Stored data
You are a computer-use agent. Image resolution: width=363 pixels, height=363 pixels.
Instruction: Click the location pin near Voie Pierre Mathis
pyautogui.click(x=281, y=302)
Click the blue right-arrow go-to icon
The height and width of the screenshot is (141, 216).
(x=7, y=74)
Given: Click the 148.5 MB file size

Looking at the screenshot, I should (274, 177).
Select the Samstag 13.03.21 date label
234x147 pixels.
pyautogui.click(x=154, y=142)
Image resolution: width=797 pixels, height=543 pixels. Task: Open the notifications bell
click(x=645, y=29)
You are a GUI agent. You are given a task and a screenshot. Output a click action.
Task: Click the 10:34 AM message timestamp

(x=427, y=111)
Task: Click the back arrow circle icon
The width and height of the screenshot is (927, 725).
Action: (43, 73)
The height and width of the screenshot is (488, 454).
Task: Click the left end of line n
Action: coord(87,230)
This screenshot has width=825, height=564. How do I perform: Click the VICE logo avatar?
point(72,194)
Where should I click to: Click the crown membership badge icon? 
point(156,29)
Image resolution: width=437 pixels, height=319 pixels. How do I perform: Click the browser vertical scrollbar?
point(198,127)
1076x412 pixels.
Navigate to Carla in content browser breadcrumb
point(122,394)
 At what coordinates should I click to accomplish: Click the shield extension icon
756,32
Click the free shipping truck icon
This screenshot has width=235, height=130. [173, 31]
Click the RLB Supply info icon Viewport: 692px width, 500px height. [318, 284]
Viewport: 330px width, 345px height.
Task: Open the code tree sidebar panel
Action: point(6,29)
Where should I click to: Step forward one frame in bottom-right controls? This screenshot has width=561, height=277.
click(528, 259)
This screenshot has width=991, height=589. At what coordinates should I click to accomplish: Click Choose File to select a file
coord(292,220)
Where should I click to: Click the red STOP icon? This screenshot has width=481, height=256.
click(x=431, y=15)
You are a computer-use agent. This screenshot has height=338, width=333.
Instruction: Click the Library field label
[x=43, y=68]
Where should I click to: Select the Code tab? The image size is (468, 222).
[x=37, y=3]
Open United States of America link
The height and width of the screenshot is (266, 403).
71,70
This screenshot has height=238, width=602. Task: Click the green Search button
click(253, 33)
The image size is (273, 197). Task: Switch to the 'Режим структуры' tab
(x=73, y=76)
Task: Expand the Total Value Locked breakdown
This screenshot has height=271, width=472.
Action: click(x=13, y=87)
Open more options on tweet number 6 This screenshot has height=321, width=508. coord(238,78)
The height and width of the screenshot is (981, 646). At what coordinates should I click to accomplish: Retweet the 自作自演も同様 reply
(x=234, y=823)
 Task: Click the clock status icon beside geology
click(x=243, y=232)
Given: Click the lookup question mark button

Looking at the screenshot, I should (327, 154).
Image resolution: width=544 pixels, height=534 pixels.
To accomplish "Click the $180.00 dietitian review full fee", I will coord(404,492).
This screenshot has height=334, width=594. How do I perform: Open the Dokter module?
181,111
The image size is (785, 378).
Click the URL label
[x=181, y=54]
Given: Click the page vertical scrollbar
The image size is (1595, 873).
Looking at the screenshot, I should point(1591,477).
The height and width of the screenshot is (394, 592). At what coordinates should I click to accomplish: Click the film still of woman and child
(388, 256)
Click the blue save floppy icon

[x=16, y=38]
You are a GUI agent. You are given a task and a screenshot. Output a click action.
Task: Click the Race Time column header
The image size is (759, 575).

**Problem to work on:** Extract every line containing the string "computer" from the data above.

**Your response:**
You are a computer-use agent. Image resolution: width=363 pixels, height=363 pixels.
You are a computer-use agent. This screenshot has height=338, width=333.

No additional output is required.